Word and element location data
• • • • •

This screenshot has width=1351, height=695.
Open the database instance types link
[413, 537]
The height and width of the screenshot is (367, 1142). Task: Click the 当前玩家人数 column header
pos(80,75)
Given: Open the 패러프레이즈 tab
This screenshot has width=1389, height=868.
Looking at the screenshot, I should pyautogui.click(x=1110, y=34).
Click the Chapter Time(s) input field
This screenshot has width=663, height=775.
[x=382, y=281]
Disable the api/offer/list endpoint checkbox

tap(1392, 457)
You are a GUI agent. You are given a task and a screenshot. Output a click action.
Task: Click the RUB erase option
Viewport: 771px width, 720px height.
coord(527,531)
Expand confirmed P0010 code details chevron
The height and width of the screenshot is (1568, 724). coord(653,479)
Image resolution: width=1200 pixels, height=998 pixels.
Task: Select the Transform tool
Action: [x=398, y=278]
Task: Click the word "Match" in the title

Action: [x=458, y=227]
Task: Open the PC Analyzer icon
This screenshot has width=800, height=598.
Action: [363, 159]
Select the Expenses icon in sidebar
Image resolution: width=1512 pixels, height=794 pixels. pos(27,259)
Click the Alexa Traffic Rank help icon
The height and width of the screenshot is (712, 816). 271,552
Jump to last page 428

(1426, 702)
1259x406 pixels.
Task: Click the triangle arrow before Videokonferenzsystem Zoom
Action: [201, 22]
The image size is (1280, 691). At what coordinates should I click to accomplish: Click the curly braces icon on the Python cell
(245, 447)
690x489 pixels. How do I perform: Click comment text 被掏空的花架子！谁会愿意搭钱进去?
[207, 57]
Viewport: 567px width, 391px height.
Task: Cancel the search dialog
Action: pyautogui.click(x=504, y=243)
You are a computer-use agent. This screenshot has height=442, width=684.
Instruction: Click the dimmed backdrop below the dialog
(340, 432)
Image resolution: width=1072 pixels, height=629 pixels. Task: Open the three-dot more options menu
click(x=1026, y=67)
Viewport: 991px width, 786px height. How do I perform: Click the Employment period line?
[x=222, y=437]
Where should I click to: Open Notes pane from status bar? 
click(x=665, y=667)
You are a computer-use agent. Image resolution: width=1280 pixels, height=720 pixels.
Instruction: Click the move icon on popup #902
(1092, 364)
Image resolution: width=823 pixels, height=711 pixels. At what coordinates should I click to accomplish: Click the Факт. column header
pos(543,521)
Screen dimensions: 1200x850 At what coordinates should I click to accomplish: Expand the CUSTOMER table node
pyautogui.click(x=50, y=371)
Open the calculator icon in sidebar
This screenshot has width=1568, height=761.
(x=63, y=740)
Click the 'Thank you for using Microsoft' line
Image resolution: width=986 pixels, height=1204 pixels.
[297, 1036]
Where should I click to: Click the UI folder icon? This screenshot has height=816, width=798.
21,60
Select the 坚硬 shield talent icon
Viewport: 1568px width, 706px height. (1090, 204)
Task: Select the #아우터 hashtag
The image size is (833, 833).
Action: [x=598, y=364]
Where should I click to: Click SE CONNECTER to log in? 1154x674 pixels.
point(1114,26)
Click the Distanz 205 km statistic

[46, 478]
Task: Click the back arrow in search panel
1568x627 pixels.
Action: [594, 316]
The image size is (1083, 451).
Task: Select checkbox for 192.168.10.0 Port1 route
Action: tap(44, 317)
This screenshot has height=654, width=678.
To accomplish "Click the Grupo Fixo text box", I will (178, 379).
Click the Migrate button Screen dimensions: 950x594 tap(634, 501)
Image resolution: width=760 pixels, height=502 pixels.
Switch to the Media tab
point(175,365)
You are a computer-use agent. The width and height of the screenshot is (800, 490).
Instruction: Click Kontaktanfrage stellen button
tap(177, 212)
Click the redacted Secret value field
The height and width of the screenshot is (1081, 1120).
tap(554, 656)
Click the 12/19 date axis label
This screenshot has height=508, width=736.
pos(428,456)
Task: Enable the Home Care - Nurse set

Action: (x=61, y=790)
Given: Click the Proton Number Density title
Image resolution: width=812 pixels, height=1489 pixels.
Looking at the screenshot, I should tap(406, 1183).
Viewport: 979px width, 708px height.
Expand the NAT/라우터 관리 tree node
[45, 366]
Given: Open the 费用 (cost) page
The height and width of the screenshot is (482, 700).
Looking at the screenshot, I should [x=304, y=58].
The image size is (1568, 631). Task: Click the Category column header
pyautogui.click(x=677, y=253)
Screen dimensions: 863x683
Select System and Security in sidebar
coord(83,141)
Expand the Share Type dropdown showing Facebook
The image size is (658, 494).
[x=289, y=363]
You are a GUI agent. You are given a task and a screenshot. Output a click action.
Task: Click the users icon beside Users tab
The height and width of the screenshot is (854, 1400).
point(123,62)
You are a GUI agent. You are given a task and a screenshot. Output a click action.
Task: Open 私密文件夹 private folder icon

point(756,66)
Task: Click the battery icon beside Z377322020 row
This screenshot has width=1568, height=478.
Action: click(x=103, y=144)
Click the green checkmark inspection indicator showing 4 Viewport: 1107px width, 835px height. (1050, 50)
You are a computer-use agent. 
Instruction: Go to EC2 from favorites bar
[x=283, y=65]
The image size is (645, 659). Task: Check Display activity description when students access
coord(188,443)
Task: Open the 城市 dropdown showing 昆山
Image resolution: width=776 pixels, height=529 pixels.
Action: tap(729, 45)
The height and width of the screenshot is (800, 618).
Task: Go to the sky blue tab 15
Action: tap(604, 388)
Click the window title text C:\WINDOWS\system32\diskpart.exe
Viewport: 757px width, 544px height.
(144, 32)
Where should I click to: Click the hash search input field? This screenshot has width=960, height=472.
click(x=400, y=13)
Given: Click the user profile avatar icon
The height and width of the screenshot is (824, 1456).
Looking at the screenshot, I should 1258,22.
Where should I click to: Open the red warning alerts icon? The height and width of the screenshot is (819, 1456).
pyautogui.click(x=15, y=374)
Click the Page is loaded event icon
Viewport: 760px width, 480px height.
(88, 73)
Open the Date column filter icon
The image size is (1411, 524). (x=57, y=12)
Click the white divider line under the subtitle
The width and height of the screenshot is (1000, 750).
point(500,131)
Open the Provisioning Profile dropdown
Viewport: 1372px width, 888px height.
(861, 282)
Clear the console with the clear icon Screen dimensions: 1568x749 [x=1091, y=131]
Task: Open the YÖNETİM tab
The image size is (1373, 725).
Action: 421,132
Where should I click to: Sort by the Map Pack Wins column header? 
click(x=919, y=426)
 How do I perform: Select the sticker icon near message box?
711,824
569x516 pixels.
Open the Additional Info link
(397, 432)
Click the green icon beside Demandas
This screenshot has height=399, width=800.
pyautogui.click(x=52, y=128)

• • • • •

▶ **GIVEN PROBLEM**
Which lines in the items above contain the string "node"? Report each of them in full, and treat uppercase and lowercase as different.

▶ **COMPLETED EXERCISE**
Screen dimensions: 1200x850 At what coordinates should I click to accomplish: Expand the CUSTOMER table node
Expand the NAT/라우터 관리 tree node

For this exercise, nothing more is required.